"Namun, efek pelarian modal di Indonesia relatif lebih kecil dibandingkan Thailand, India, Taiwan, maupun Korea Selatan," kata ekonom yang juga Ketua Program Studi Manajemen Fakultas Bisnis Sampoerna University, Wahyoe Soedarmono, dalam keterangan beberapa saat lalu (Selasa, 6/12).
Menurut Wahyoe, tekanan di Indonesia tersebut dapat dimoderasi oleh meningkatnya pendapatan negara dari program amnesti pajak, dengan deklarasi uang tebusan telah mencapai Rp 98,7 triliun, dan dana repatriasi sebesar Rp 143 triliun akan masuk ke Indonesia sampai akhir 2016. Secara umum, posisi Indonesia relatif siap untuk menghadapi gejolak pasar jangka pendek setidaknya hingga tahun 2017.
Terkait rencana kenaikan suku bunga acuan di Amerika Serikat oleh The Fed pada akhir 2016 dan sepanjang 2017, menurut Wahyoe, saat ini situasi neraca transaksi berjalan Indonesia cukup kuat, dimana defisit neraca transaksi berjalan hanya menyentuh 1,8 persen dari PDB di Triwulan III 2016, dibandingkan posisi menjelang akhir 2013 yang menyentuh 4,4 persen dari PDB. Sehingga, risiko pelarian modal dari Indonesia akibat sentimen negatif investor asing terhadap kondisi Indonesia dapat diminimalkan.
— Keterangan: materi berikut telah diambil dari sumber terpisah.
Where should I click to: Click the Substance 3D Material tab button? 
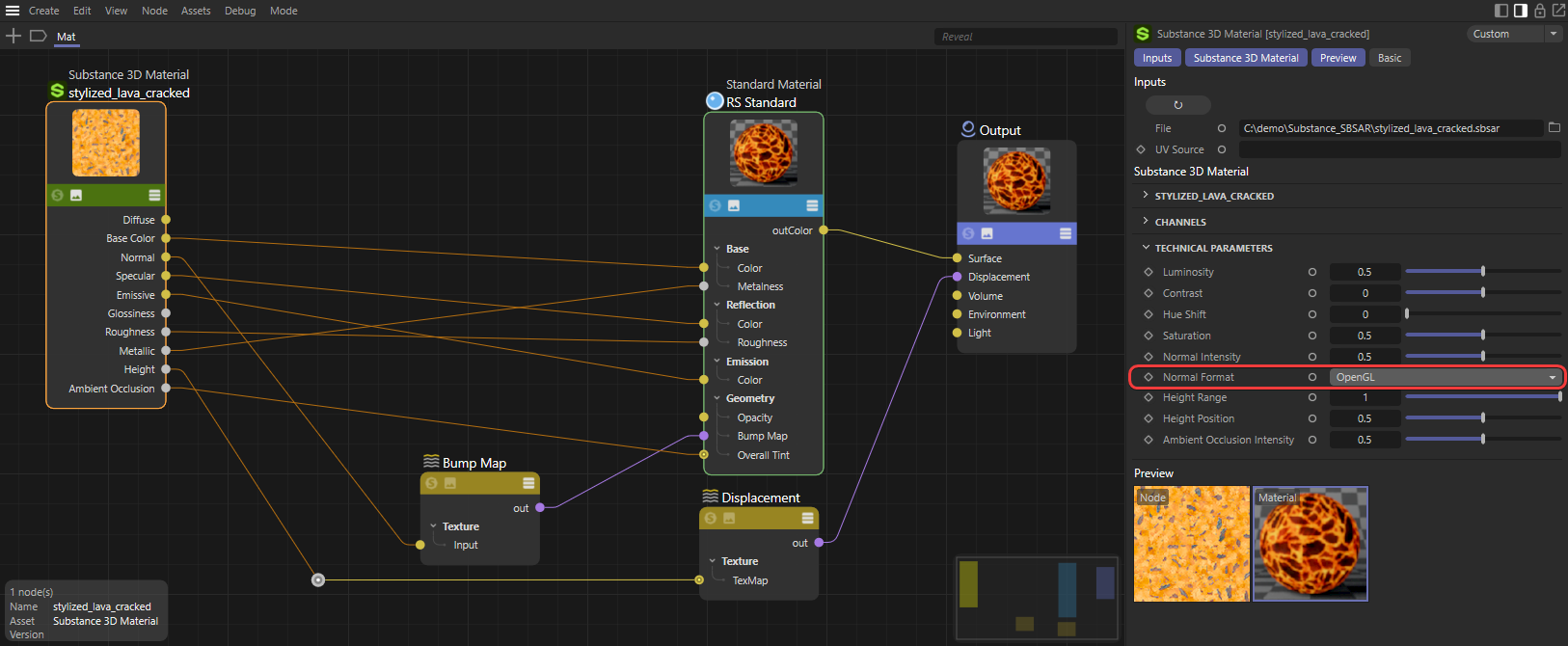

Menurut Wahyoe, pilihan kebijakan yang diterapkan di tahun 2013-2014 dalam menghadapi taper tantrum perlu disesuaikan untuk kondisi saat ini. Bila pada 2013, pengurangan belanja pemerintah (expenditure reducing policy) dapat mengurangi CAD saat terjadi taper tantrum, kali ini SU menemukan bahwa pilihan strategi ini tidak lagi efektif, apabila CAD meningkat di akhir 2016 akibat taper tantrum.